In fact, Highway 62 doesn’t even look like desert.
Really?  So, Ms. I-saw-red-rocks-in-Joshua-Tree-desert-expert, the desert doesn't look like the desert?  Well, it damned sure doesn't look like lower Manhattan, now, does it?
OK, so then she utterly erased Morongo Valley from the map as the first town she passed on her oddessy (yes, it's misspelled, but more accurate this way), was Yucca Valley, where tattoo parlors and smoke shops rival the number of big box stores and fast food joints.  Well, she got that right, anyway.
Then, she arrived in Joshua Tree (town, not park), which she describes as "equally grim."  Yes, hipsters and fauxhemians, she just completely dissed your "village," in just two words, clearly not understanding that the cool people of Joshua Tree absolutely would, under normal circumstances, kill just about anyone who equated their town with Yucca Valley, let alone refer to it as grim.
Our intrepid explorer, enduring grimness after grimness, continued on to Twentyine Palms, a "town of barbershops advertising military haircuts, more tattoo parlors and smoke shops..." and she goes on to note two bars "too divey even for me," and a worrisome number of massage parlors.

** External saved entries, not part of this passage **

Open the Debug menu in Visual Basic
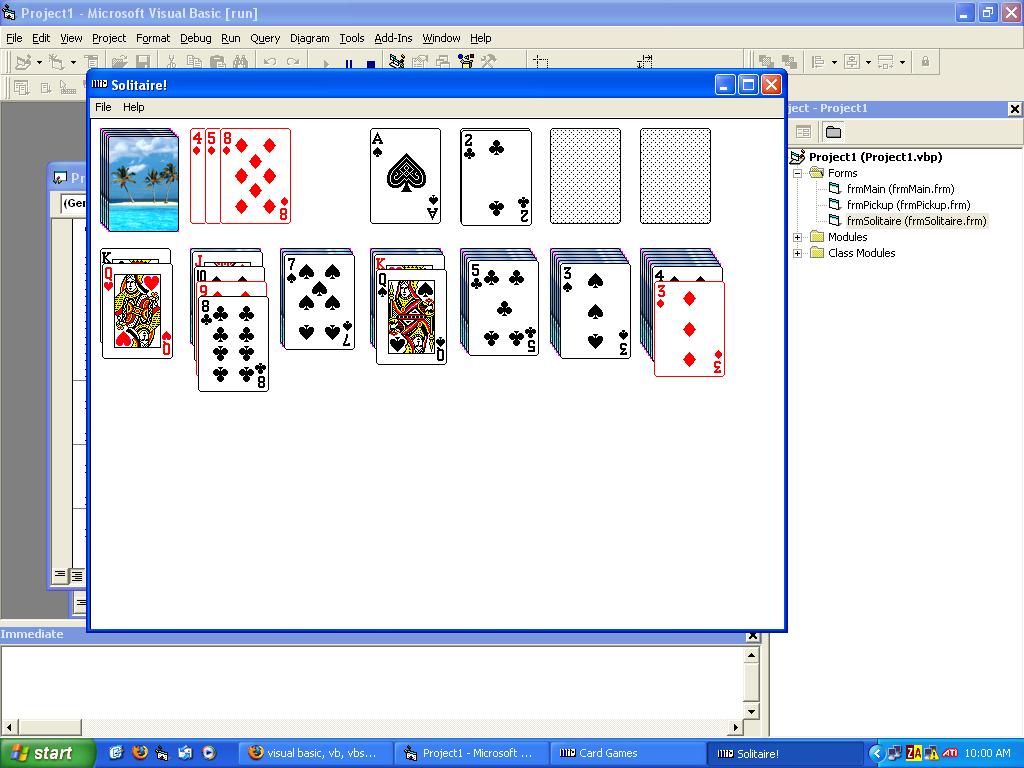(195, 38)
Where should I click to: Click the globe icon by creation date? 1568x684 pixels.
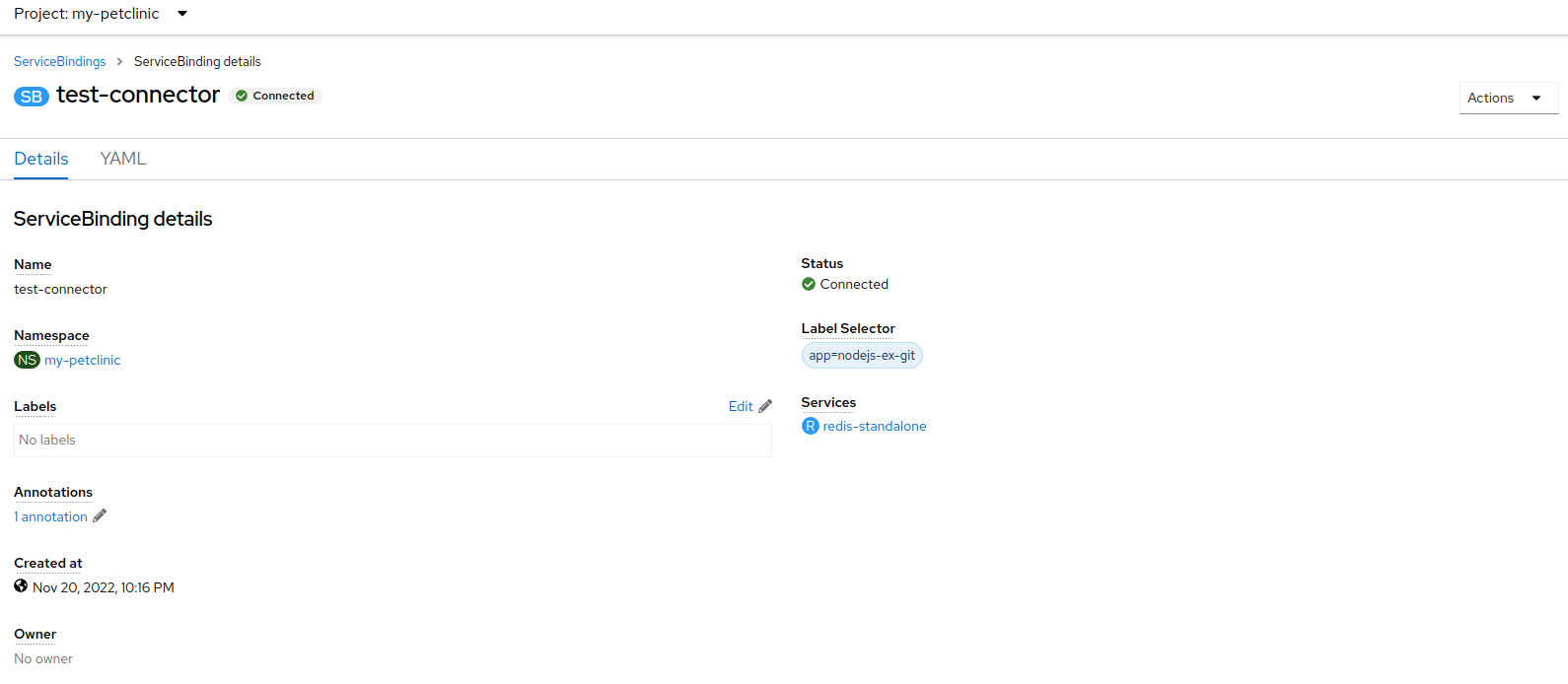(21, 586)
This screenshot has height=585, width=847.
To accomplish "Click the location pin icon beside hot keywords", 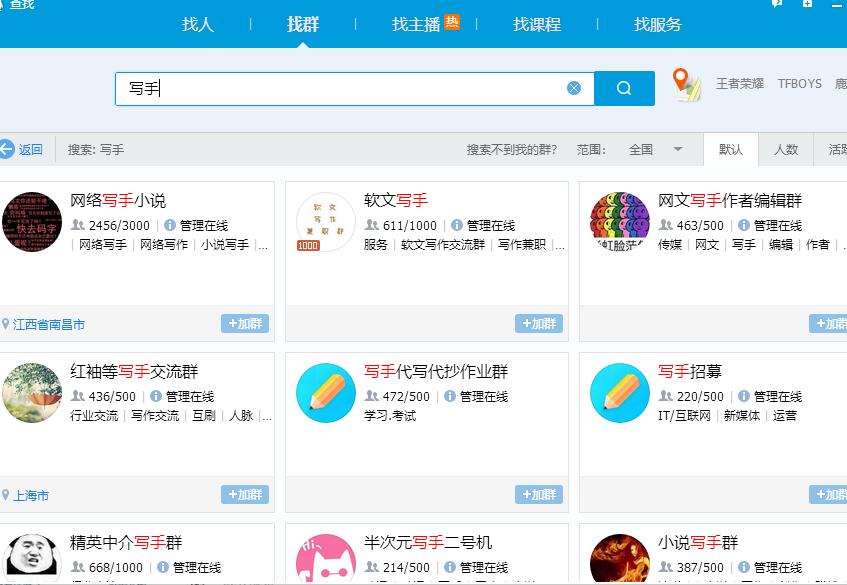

That's hilarious.  Back in the early days of The Sun Runner Magazine, when it was still based in Twentynine Palms (before the good citizens of the city offered to firebomb my office, that is), not long after the magazine began publishing on January 1, 1995, Vickie Waite, the founding editor of the publication ran a quite funny piece that gently parodied Twentynine Palms in a similar manner, and it caused an uproar that resulted in quite a few canceled ads and outraged readers demanding an apology.  But, in the interest of journalistic integrity, I'd have to say that her portrayal, just like that of Deanne Stillman (another author whom to this day the mere mention of her name elicits an angry response in that scrappy town), is pretty much right on.
The only thing I'd add is that the dive bars are actually pretty friendly, and Pochoda doesn't understand much about the Marine Corps because the base commander will designate any bar that's too "divey" as off limits.  I fondly remember the Joshua Tree Saloon's days as being "off limits" because evidently it was too dangerous for Marines returning from Iraq and Afghanistan to have a drink there.  This was before they started serving seared ahi tuna salads and putting on airs.
Oh, and I'd add that some folks in the city keep saying they can't do anything about the happy ending massage parlors that service, errr..... serve, the Marines in town.  Yes, yes you can do something about them.  The Coachella Valley has had licensing requirements that have fully regulated the massage businesses there for years.  If they can do it, so can you.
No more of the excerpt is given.